Interface element records

>>

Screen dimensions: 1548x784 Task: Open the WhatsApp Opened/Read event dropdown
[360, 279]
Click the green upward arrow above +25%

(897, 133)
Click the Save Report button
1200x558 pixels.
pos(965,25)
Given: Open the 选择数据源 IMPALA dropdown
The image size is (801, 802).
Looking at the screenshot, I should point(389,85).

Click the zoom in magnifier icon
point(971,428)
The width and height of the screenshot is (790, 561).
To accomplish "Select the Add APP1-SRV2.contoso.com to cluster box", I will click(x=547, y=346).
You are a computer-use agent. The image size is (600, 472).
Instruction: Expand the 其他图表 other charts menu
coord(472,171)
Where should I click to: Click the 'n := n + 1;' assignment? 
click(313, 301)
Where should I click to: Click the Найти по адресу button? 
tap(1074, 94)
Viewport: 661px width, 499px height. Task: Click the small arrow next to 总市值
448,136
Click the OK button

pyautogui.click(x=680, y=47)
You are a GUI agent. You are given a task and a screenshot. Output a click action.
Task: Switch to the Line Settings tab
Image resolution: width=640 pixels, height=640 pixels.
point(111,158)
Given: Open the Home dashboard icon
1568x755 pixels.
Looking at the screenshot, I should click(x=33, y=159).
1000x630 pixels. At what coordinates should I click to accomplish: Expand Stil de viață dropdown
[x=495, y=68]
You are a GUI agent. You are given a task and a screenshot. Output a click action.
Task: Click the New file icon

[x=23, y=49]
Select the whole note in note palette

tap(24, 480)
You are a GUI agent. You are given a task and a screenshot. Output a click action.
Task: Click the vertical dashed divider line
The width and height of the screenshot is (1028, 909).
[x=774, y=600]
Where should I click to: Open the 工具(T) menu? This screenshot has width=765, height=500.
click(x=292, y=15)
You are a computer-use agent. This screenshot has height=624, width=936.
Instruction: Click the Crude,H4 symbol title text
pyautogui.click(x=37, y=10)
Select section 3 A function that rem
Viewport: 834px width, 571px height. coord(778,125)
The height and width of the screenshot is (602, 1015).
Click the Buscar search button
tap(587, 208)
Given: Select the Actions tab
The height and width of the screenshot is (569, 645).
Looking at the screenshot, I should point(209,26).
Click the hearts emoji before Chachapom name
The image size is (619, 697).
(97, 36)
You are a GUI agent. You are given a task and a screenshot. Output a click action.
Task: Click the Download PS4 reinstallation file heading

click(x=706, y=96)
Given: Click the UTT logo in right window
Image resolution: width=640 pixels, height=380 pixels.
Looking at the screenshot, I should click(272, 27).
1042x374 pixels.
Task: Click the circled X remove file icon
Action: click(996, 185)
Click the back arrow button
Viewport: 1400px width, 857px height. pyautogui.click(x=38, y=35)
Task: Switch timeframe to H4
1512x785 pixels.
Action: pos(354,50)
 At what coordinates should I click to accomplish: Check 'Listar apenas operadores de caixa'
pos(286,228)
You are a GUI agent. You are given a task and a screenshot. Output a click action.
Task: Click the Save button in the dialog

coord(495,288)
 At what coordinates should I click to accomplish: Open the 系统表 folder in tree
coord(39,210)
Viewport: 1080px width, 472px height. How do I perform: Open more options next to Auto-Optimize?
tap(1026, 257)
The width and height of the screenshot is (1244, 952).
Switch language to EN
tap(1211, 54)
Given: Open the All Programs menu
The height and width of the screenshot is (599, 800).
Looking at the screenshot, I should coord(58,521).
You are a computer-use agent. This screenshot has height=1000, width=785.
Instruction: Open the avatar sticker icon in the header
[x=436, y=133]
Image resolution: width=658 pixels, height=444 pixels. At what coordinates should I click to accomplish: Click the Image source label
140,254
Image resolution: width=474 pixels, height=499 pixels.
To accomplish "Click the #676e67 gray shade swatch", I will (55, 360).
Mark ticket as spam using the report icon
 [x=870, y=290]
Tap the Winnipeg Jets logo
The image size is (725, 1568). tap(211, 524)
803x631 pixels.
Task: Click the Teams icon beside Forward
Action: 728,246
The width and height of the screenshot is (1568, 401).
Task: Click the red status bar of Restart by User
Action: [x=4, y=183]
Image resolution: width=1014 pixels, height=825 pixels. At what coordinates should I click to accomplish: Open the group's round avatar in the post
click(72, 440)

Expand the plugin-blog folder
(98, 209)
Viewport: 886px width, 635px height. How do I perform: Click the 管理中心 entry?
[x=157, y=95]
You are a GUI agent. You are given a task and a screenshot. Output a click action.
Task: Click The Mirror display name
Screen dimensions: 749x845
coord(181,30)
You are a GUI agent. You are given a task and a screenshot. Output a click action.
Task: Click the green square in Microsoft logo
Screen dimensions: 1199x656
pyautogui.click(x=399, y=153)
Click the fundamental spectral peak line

<<

Instruction:
How many lines of the entries above contain the word "computer", matching case exactly? Reply with the number alone.

Finished exercise:
3